Thursday, June 11, 2009

Newspapers have no sex

A reader, apparently mistaking me for the Answer Man, has written to ask my views on personification, saying that she has been challenged on her preference to avoid it in business writing. “The World’s Largest News-Gathering Organization told us ...” is the example she supplied.

The Associated Press has long been wary of personifications, ruling specifically in its stylebook that hurricanes and ships are neuter, not female.

The Chicago Manual of Style says simply, "The poetic device of giving abstractions the attributes of persons, and hence capitalizing them, is rare in today's writing." (We’ve lost something there, as in Samuel Johnson’s lament that teaching involves such demands of patience “to recall vagrant inattention, to stimulate sluggish indifference, and to rectify absurd misapprehension.”)

It is more common today in American English to write that a committee has issued its report than to write their report, even though committees comprise purportedly human beings. I am dubious about personifying nations, governments, universities, corporations, organizations, clubs, committees, or other groups, as if they possessed discrete identities.

At the same time, it is commonplace to write that a report, which has no voice, says something. Told, in the example cited, is something that I would shy away from on the ground that a news organization does not speak with a single voice, while recognizing that most readers would take the word in stride.

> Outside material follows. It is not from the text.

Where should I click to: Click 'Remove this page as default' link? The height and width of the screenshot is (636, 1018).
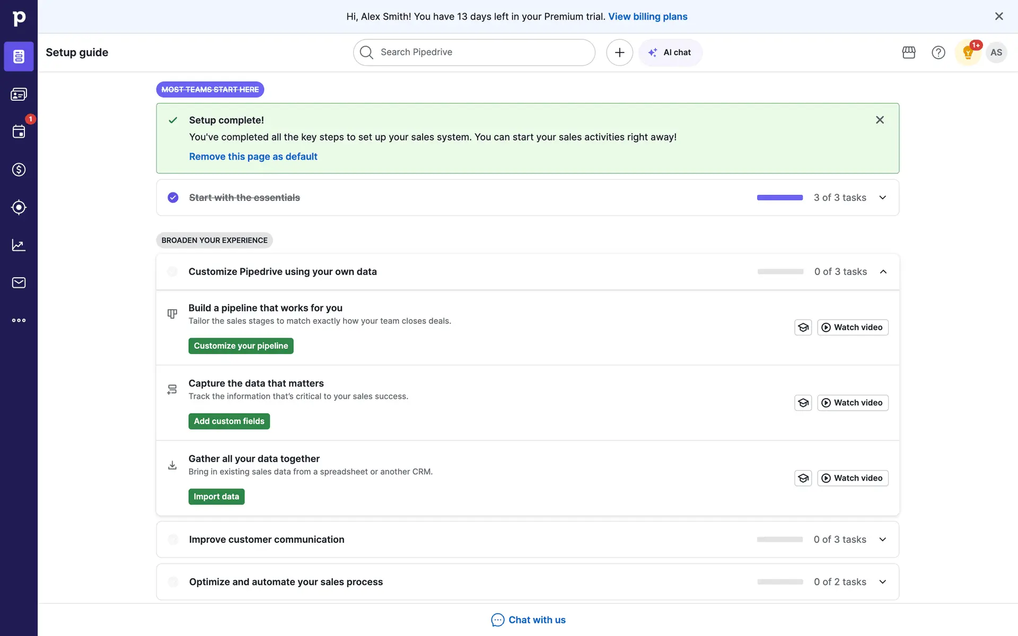[x=253, y=157]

You clicked on this post just because of sex in the title, didn’t you? Grow up.

11 comments:

  1. I read these posts regardless of sex. :)

    ReplyDelete
  2. I read these posts while I'm having sex. ;-)

    ReplyDelete
  3. Committee members can write the report and members of the university faculty can announce their recommendations and staff members can present their complaints to management (well, at least at some employers).

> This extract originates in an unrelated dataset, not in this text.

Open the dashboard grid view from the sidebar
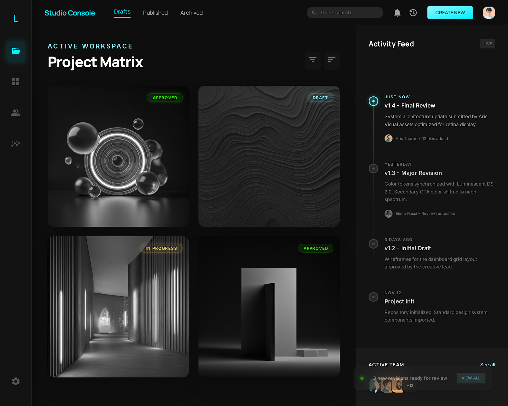Image resolution: width=508 pixels, height=406 pixels. click(16, 82)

    Did you write this post just so you could put sex in the title?

    ReplyDelete
  4. oooh...poor sex partner...

    ReplyDelete
  5. Yep, a bunch of copy editors all right.

    ReplyDelete
  6. My issue has to do with tense. I believe that past tense is the proper tense for reporting. So and so SAID such and such. I disagree with the seemingly widespread practice today of using the present tense for attribution. When did this happen, and why is it so widespread? However, what bothers me as much is a lack of consistency in the use of a tense, within an article or within a publication. Your thoughts?

    ReplyDelete
  7. My father (a lawyer, not an editor) used to say that one should say "The jury has agreed" but "The jury have disagreed", because in the first case they spoke with one voice, whereas in the second case there were obviously at least two. He was kidding.

    ReplyDelete
  8. Newspapers in France have a sex - masculine - though in saying this I run the risk not only of personifying them but also of reinforcing a national stereotype.

    ReplyDelete
  9. @ Stan - at least you didn't say "Newspapers in France have sex"...

    ReplyDelete
  10. BrianT: Indeed. I wanted to avoid connoting too much jouissance du journal.